Quand avez-vous pu profiter du dispositif de médiation animal en prison ?
J’ai été incarcérée à la prison de Strasbourg pendant huit mois, de mars à novembre 2011 pour des faits de vol à l’étalage. Quand je suis arrivée là-bas, ça a vraiment été un choc. J’étais perdue. Très vite, mon objectif, comme beaucoup de détenus, a été de multiplier les activités pour passer le moins de temps possible dans ma cellule. C’est comme cela que j’ai rencontré Patricia. Ma décision a vite été prise : j’adore les animaux, j’ai donc postulé pour m’occuper quotidiennement, une heure par jour, d’un lapin. Et j’ai eu la chance d’être acceptée.

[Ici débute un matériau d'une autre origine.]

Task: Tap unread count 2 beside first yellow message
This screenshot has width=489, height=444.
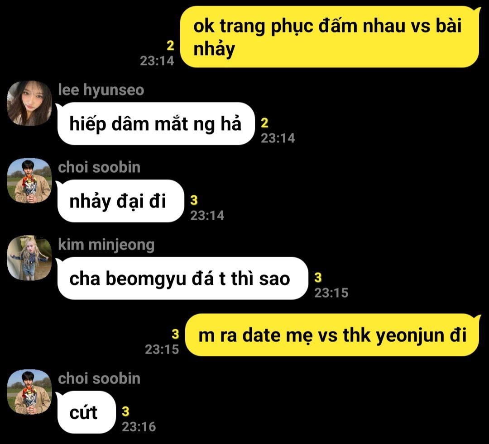Action: pyautogui.click(x=170, y=46)
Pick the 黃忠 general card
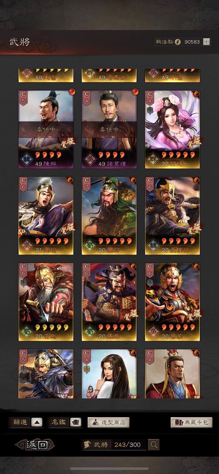 (x=46, y=302)
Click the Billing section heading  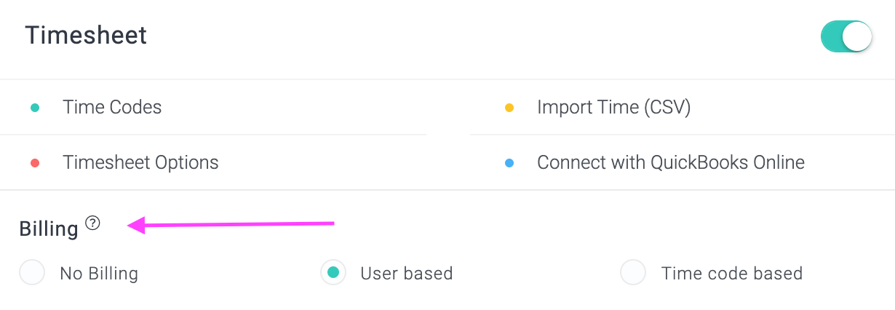[49, 228]
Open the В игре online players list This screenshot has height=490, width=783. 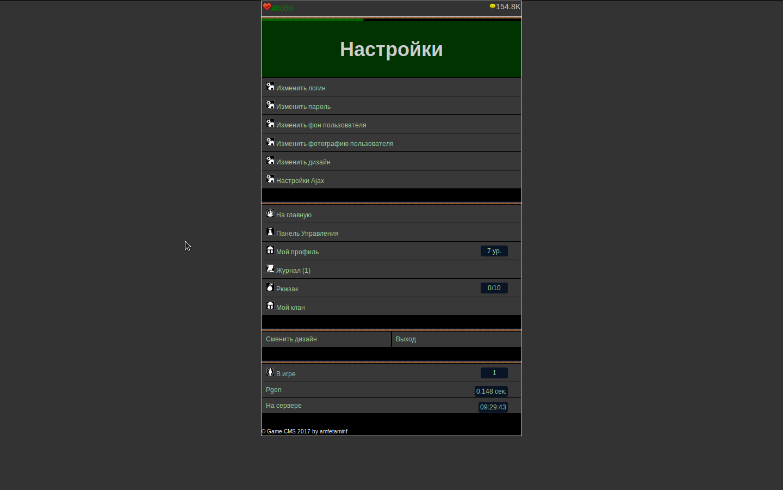click(286, 374)
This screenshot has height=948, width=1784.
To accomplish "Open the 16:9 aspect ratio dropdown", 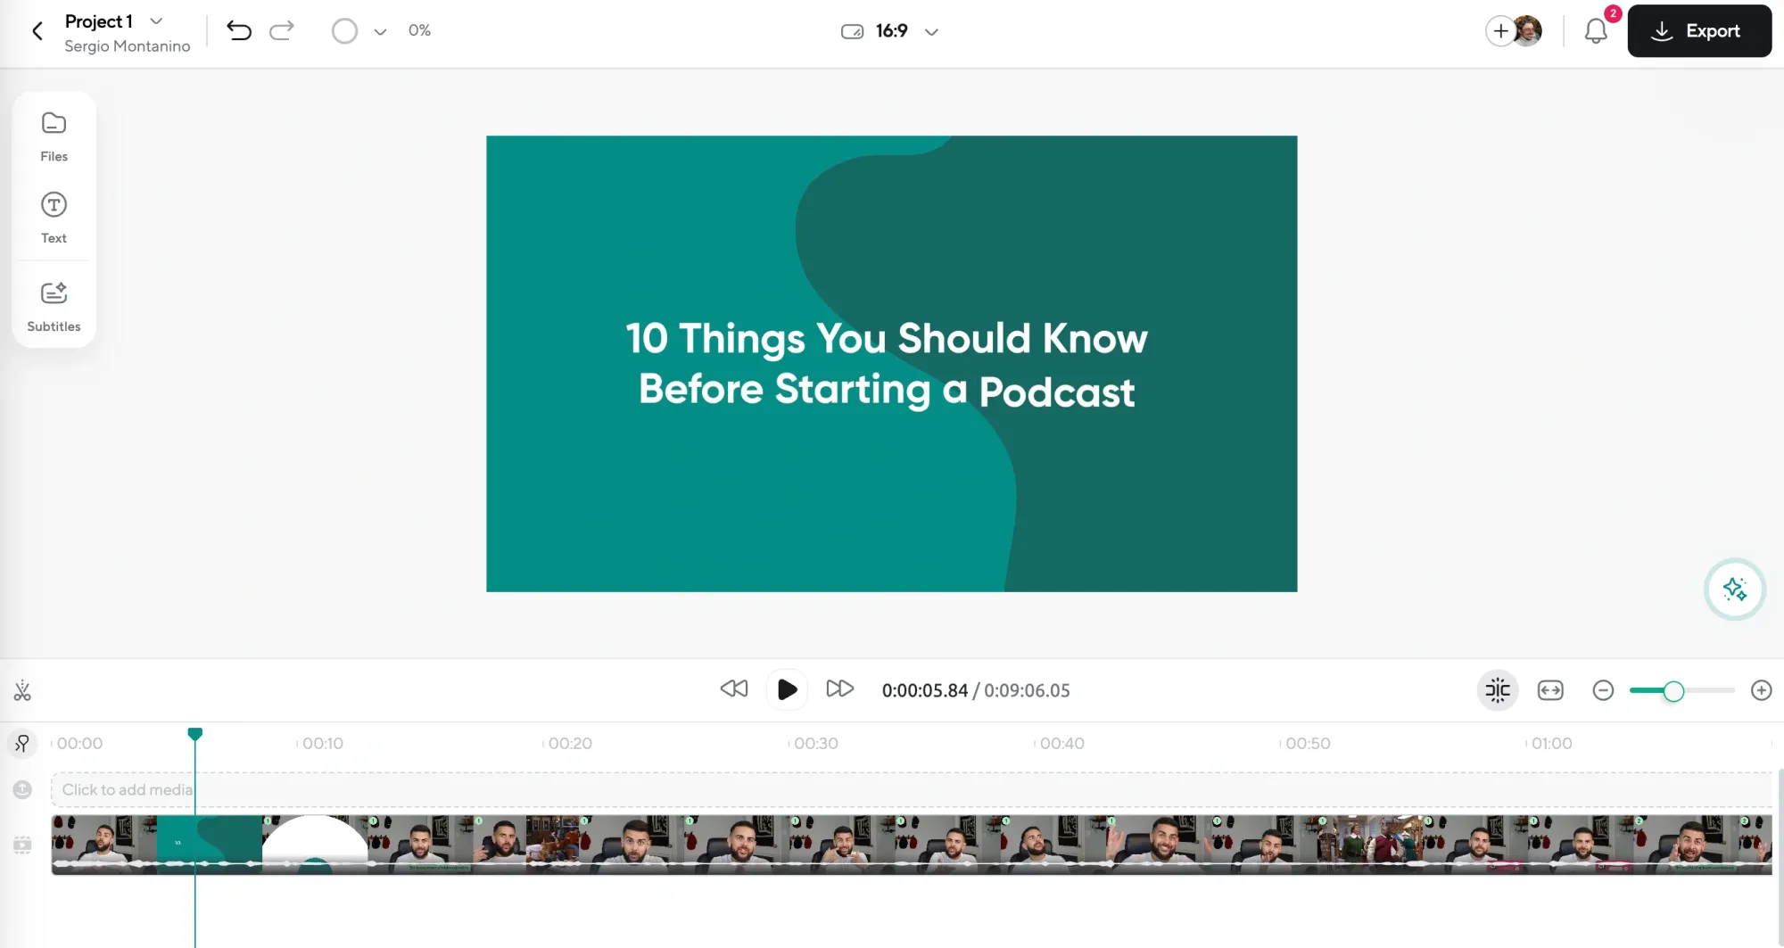I will 931,31.
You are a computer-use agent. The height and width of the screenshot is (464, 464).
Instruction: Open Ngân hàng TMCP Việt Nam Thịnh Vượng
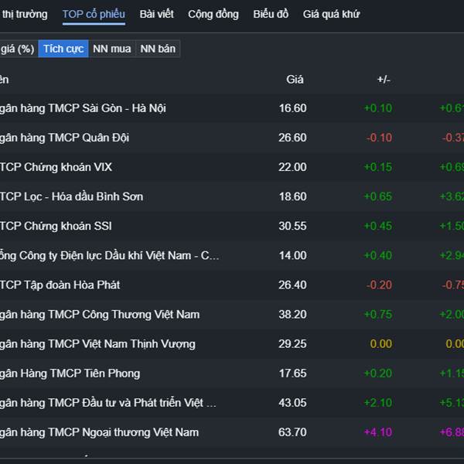(97, 343)
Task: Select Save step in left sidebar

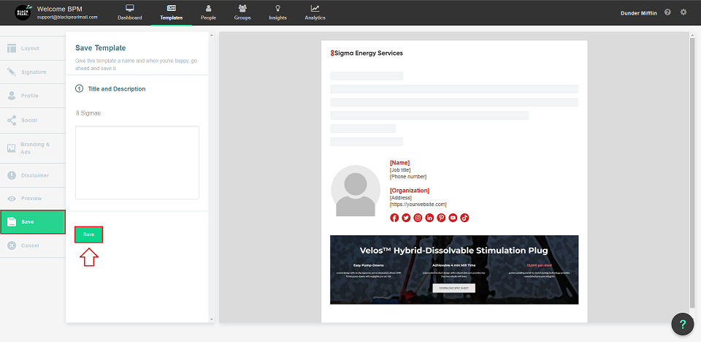Action: point(32,221)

Qu’est ce que ça a représenté pour vous ?
Un bol d’air. Un souffle de vie. Une forme d’évasion. À l’époque, j’avais des problèmes de drogues et, aujourd’hui, avec le recul, je me rends compte à quel point l’encadrement pénitentiaire, le sevrage et le fait de m’occuper d’un petit animal dont j’avais la charge m’ont aidé à m’en sortir. Ce n’est pas rien : ça nous responsabilise ! Alors qu’en prison on se sent vite inutile, notre pire ennemi étant le temps qu’il faut combler, s’occuper d’un petit être vivant nous redonne un rôle.
Pensez-vous que ce soit la solution pour aider les détenus à communiquer et à s’ouvrir ?
Il est évident que ce dispositif a fait ses preuves. J’ai pu constater les bienfaits que ça a eu sur moi, mais aussi sur les autres femmes incarcérées qui y participaient. On tisse un lien très fort avec nos animaux qui deviennent presque des confidents. Eux, ne nous jugent pas. Et rien que ça, c’est très important.